I found my mother roosting in the dead and yellowing grass of the front yard, cross-legged. She wore her academic robes, with long, white stripes stretching down her sleeves. She leaned forward and rifled through the pages of a book as if the answer to some urgent question lurked inside.

Debbie from next door, who didn’t work and collected car parts and scrap metal in her backyard, stood silently on her porch. A battered Chevy idled in the street, and a boy from school named Patrick, who put his mouth on the water fountain when he drank, hung halfway out of the passenger side window.

I called to my mother from the sidewalk, but she did not lift her head.

My mother had woken me early one morning, a couple months earlier, when the heat of summer had mercifully yielded.

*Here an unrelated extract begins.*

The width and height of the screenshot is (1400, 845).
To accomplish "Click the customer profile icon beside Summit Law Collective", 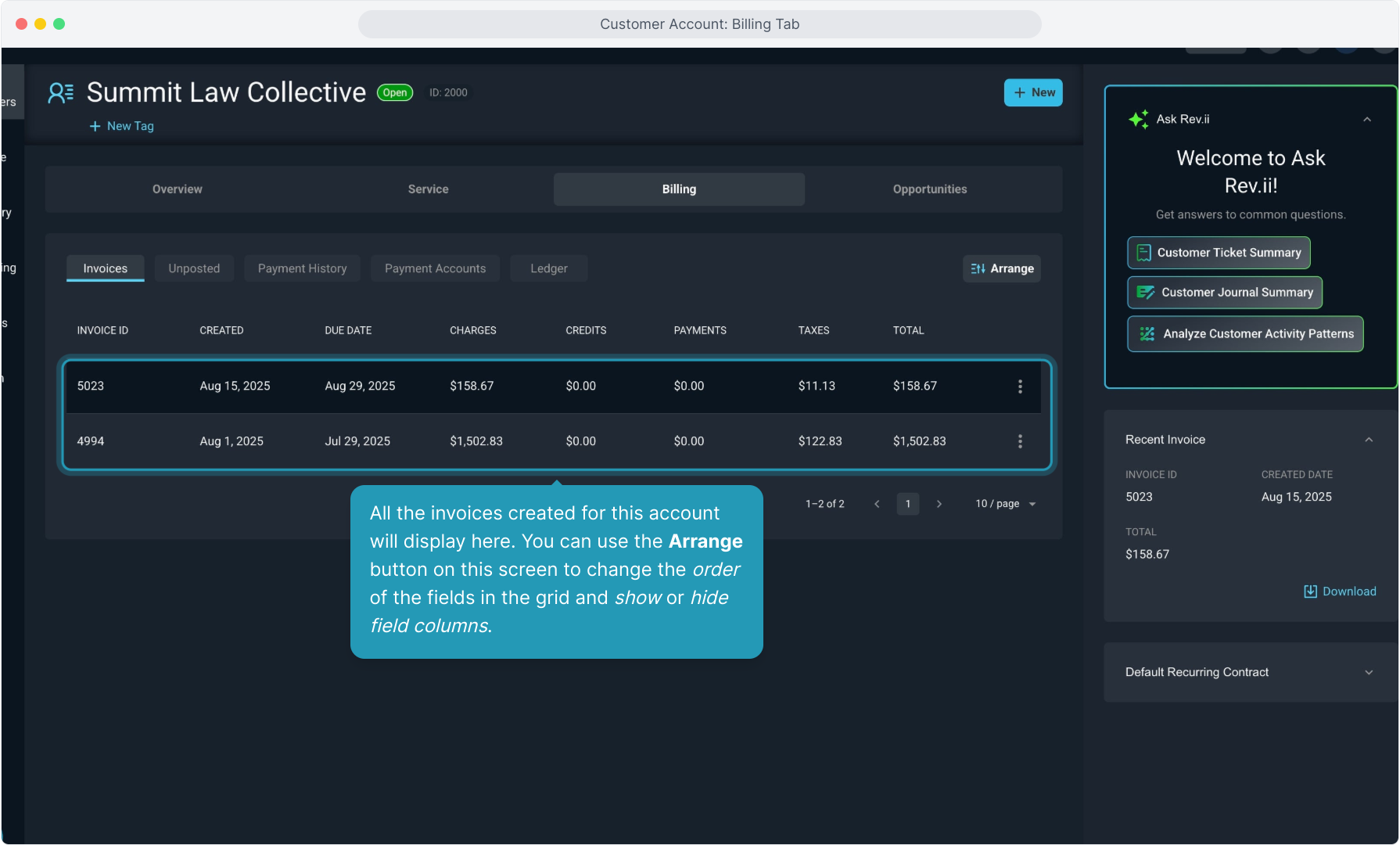I will click(x=61, y=93).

She pinched my shoulder, peering at me with owl eyes that gleamed yellow in the light from the hallway, and when she crept away, I knew I was supposed to follow. I crawled down from the top bunk as Jacob snored softly into the wall below. The kitchen windows were rimmed with darkness, but a hint of deep blue at the horizon warned of the looming dawn.

“Will you read to me while I make breakfast?” she asked.

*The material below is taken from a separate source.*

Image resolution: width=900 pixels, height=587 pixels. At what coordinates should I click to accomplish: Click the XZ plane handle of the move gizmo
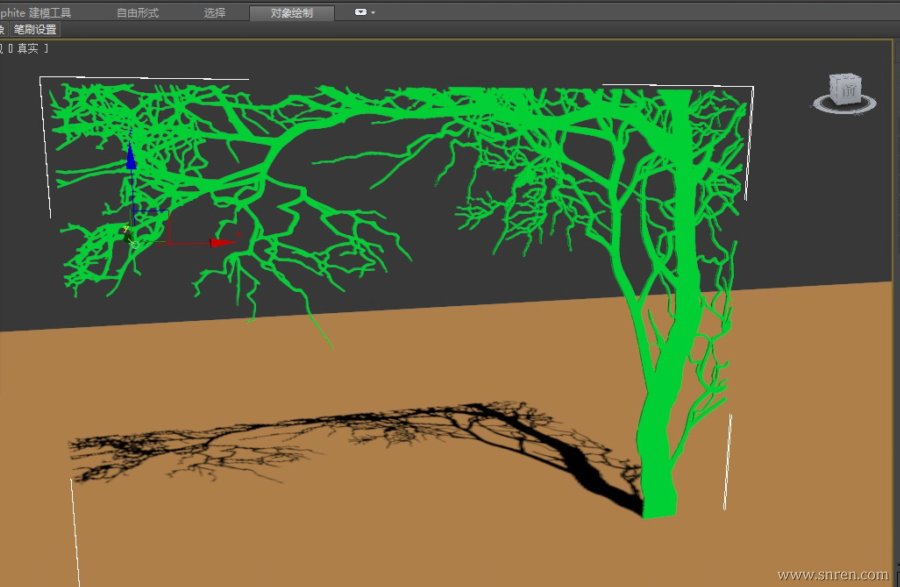(x=150, y=225)
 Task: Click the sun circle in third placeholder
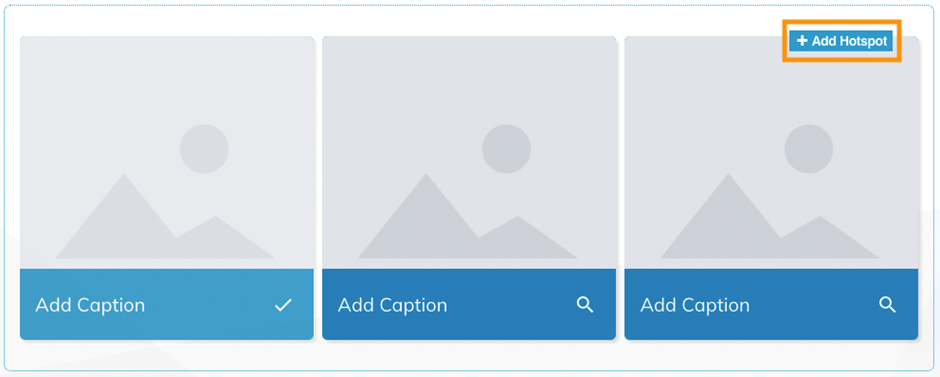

She wore sweatpants and a ragged shirt with holes at the collar. Cursive lettering on the front read SO MANY BOOKS, SO LITTLE TIME! in faded ink. My mother was a small woman, and already we looked eye to eye. One of her hands clutched a spatula and the other a serrated knife. A log of breakfast sausage crusted in ice sat thawing on the counter. Her eyes were pleading. It was a supplication, as if from a schoolgirl, friendless in a new classroom.

That first morning, I read aloud from Great Expectations, and while there was much I did not understand, the images endured. Shadowy criminals lurked in the pantry. Rotting wedding dresses hovered in place of aprons, and creaky prison ships emerged from the misty suds in the sink. I looked forward to Pip’s inheritance as if it were mine, dreamed that it was.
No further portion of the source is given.